Begin at the line that has "on report-card: 一般贸易进出口贸易额增...." and stop after the line that has "Looking at the image, I should click on (240, 138).". Rewrite those lines, changing "coordinate pair" to "point" and keeping everything else the same, and leave the pictures out.
>>>
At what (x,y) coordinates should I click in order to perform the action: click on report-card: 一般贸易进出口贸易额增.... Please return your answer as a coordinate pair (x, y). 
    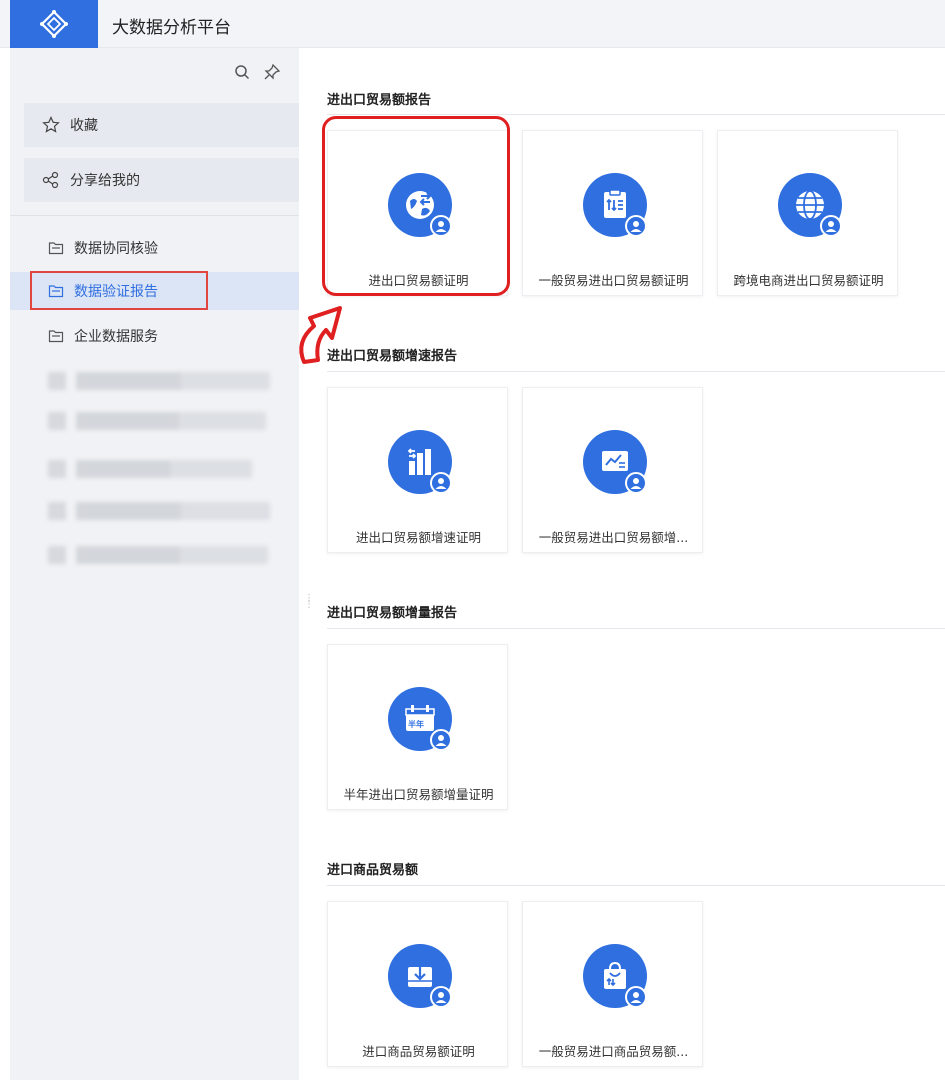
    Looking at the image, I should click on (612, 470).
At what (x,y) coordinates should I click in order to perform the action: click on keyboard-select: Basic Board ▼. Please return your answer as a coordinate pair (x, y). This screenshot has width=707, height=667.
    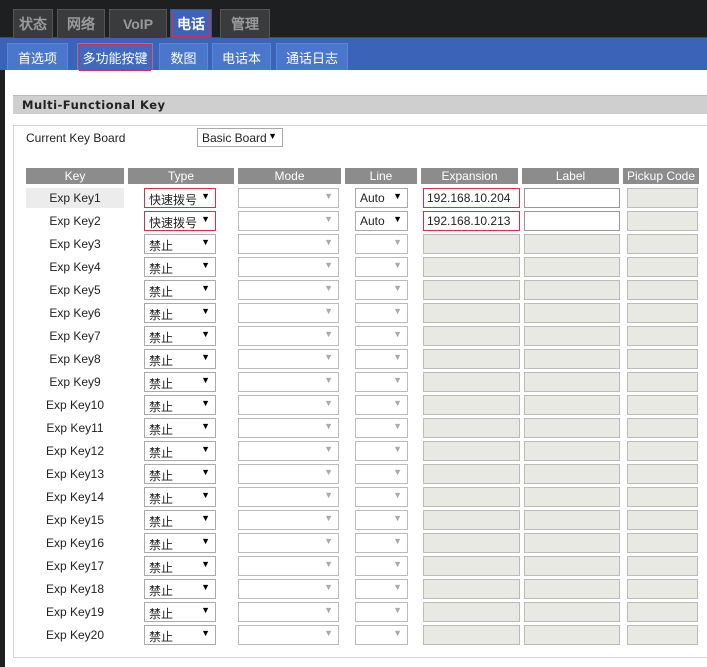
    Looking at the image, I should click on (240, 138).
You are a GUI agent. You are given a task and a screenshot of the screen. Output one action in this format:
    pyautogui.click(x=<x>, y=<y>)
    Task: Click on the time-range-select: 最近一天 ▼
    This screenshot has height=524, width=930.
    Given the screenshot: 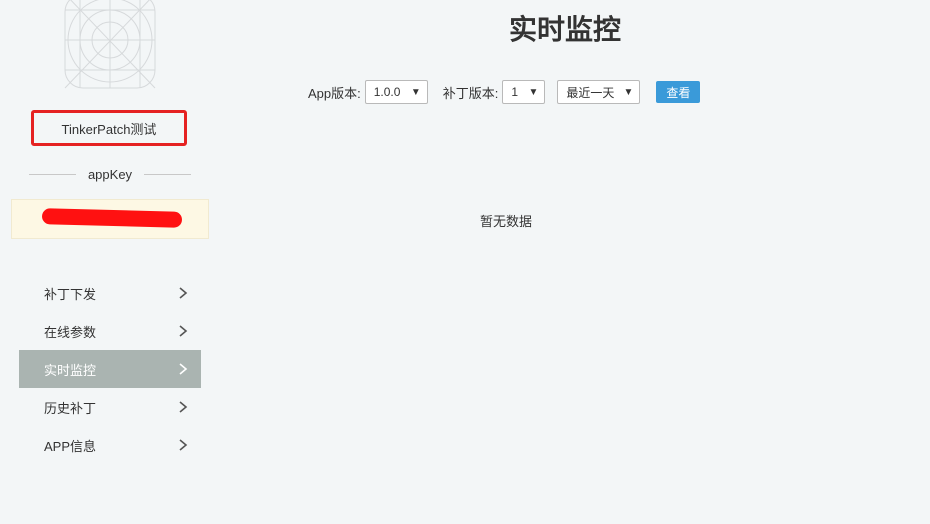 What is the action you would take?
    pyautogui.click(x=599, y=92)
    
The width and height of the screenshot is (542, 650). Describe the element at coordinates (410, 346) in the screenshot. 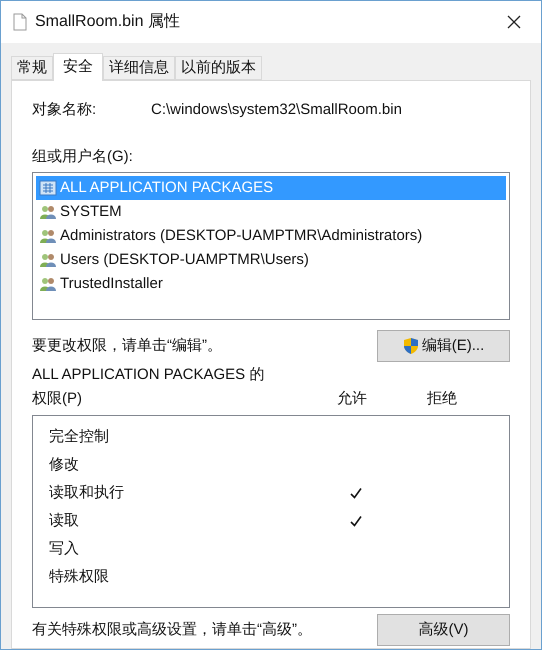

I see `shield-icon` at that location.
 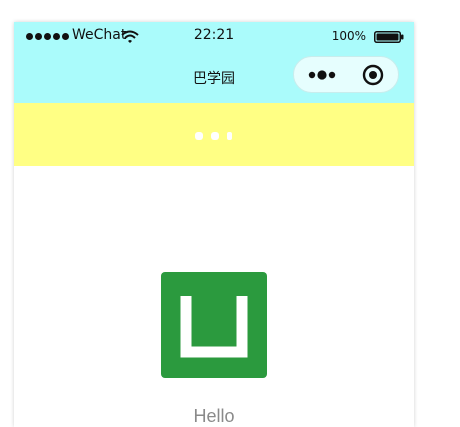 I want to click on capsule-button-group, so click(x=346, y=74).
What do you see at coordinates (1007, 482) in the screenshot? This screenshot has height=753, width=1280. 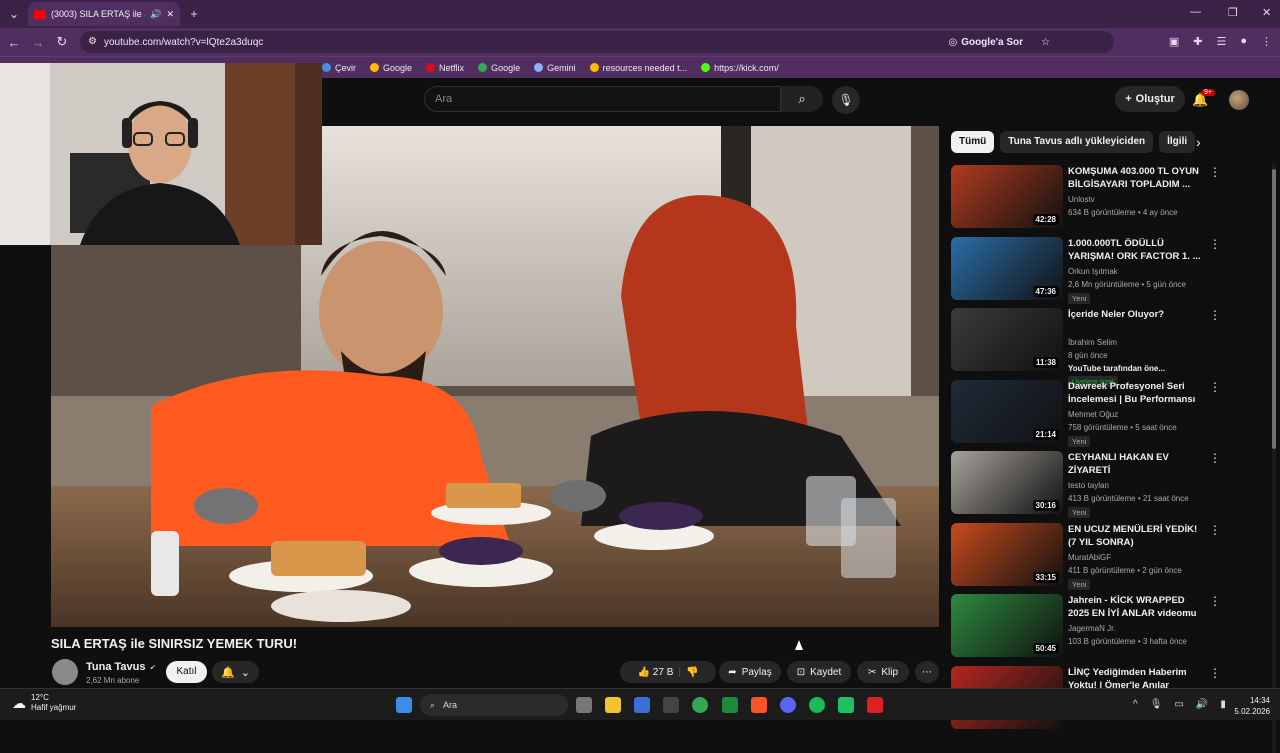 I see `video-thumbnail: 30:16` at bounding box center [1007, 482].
<<<
>>>
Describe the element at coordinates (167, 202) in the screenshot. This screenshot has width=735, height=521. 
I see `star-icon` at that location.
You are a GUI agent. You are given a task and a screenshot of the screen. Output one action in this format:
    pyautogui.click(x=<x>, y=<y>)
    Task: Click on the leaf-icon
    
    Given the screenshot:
<<<
Reply
At what (x,y) coordinates should I click in order to perform the action: click on report-card: 一般贸易进出口贸易额增.... Please return your answer as a point (x, y). 
    Looking at the image, I should click on (612, 470).
At what (x,y) coordinates should I click in order to perform the action: click on keyboard-select: Basic Board ▼. Please return your answer as a point (x, y). This screenshot has width=707, height=667.
    Looking at the image, I should click on (240, 138).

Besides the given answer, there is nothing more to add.